Quick, before you pop that bottle of bubbly at the stroke of midnight.

What’s the difference between a split and a Methuselah?

It’s not, as someone crudely observed, the difference between a very young girl and a very old man, but a difference in bottle sizes. A split is a quarter-bottle that is normally used for Champagne, or that frozen claret they serve on aeroplanes.

Marie-Jeanne is an unusual three-bottle size, which holds one bottle more than a magnum. Some really great wines are often laid down in magnums as they tend to age and develop more slowly in larger bottles.

With names like Jeroboam, Balthazar and Nebuchadnezzar, big wine bottles combine magnitude with mystique. A number of larger Champagne bottles too go by biblical names. Why is not exactly known.

But the name Jeroboam, the founder and first king of Israel, who ruled between 931 and 910 BC, is thought to have been adopted because he is referred to as ‘a man of great worth’. The Champenois followed suit with even bigger bottles in the 1940’s and kept on selecting biblical kings and patriarchs.

The biblical patriarch Methuselah lived up to the age of 96 and easily holds eight glorious bottles. Salmanazar is that handy twelve-size, guaranteed to break the ice at parties.

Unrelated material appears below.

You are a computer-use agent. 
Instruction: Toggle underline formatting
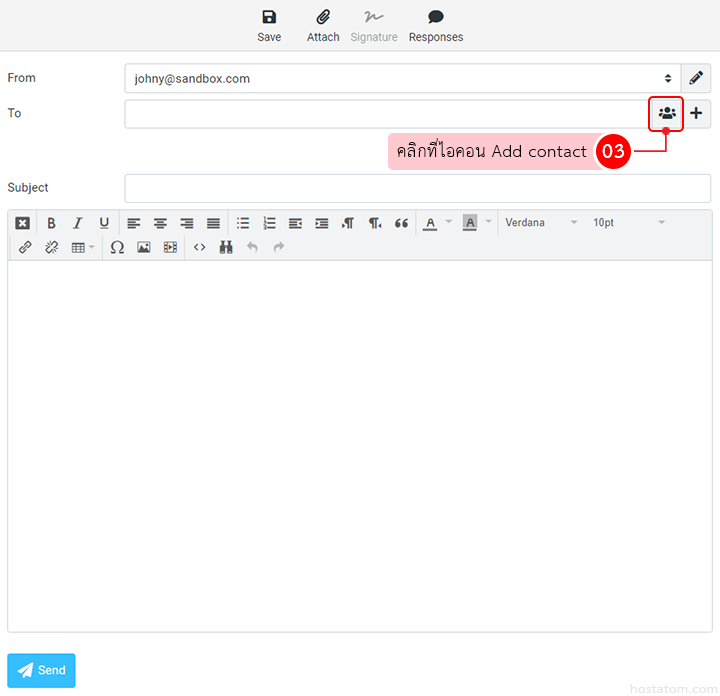point(104,223)
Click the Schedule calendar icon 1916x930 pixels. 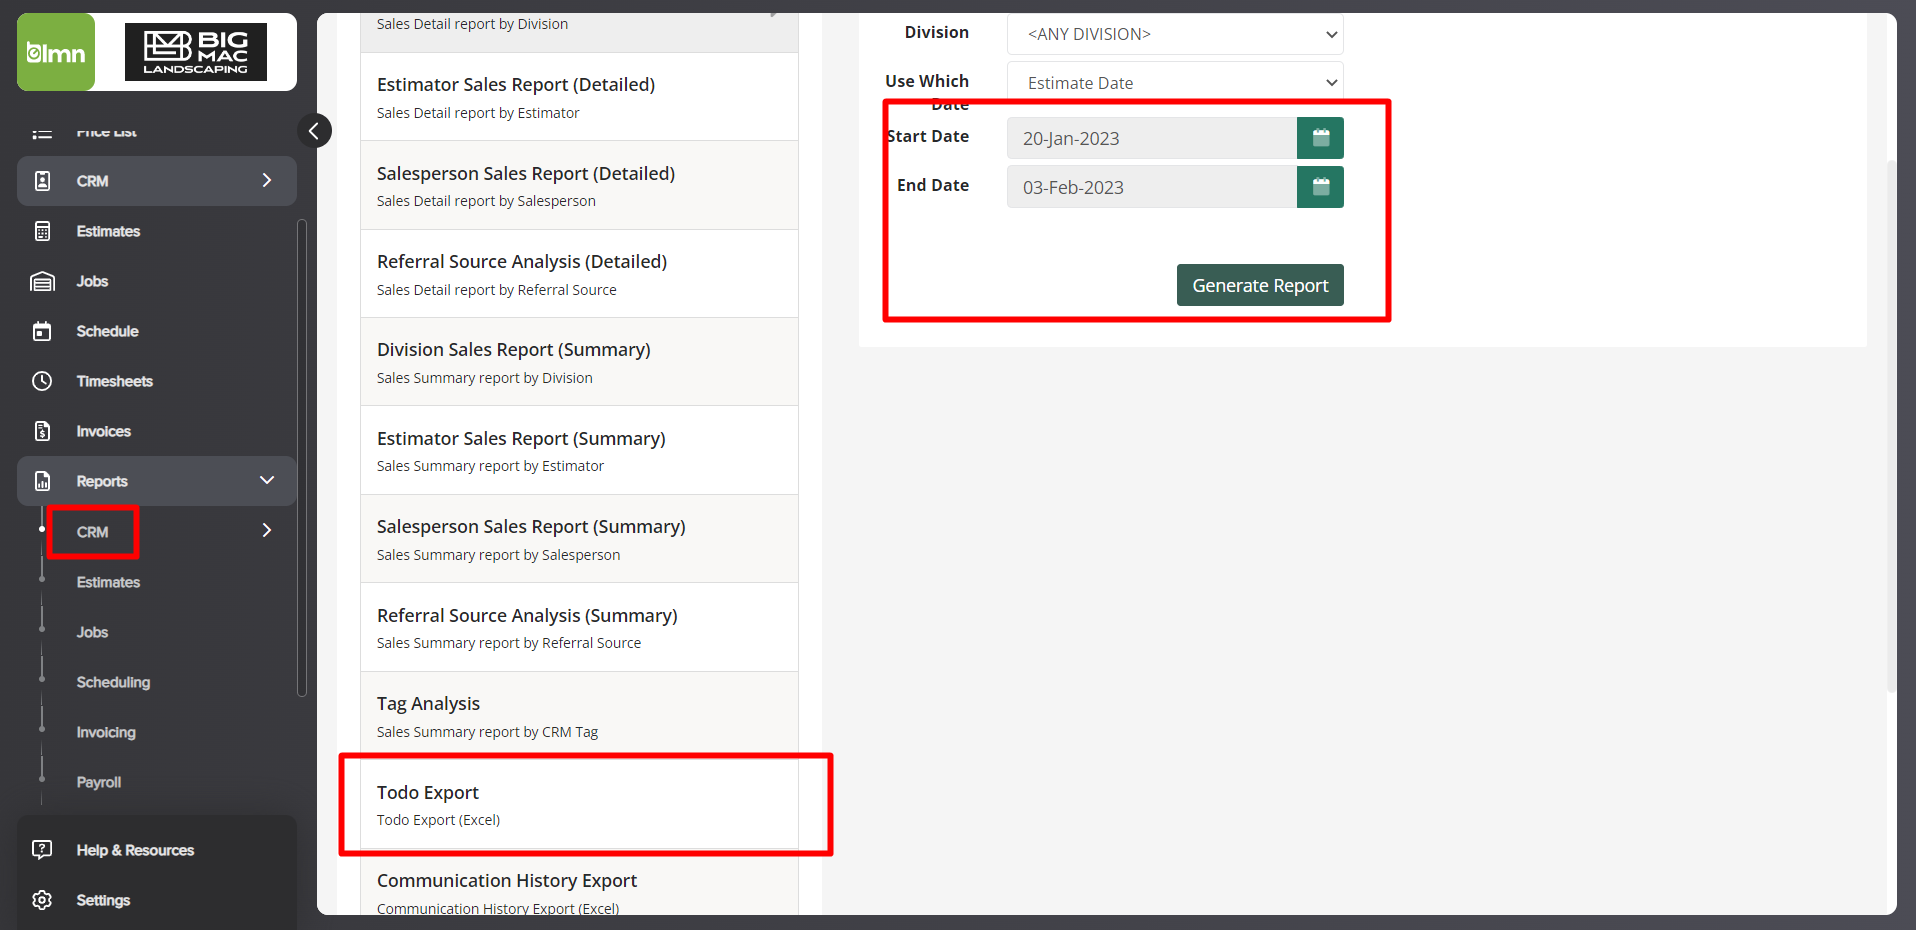coord(42,331)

In such big bottles is the promise of family gatherings, weddings, anniversaries, birthdays, reunions and even wakes. Their very size will make any gathering special. If the Freudians among you think that there are subconscious reasons why we treasure our large bottles above all others, I can live with that.

After all, accepted wisdom is that the same wines in puny, ordinary bottles taste better from larger bottles, certainly when poured from a Balthazar – the King of Babylon in 539 BC and equivalent to some odd 12 litres.

If you can still pronounce Nebuchadnezzar, the corresponding to no less than 20 bottles, you need another drink. And, if you’re not macho by nature, you'll need a power tool to pull its cork.

Oh, yes, a normal bottle holds about three-quarters of a litre, although some less expensive wines often come in litre bottles. Thank heavens they do. There’s an alarming tendency for normal-sized bottles to get smaller as we get older and thirstier. Happy New Year!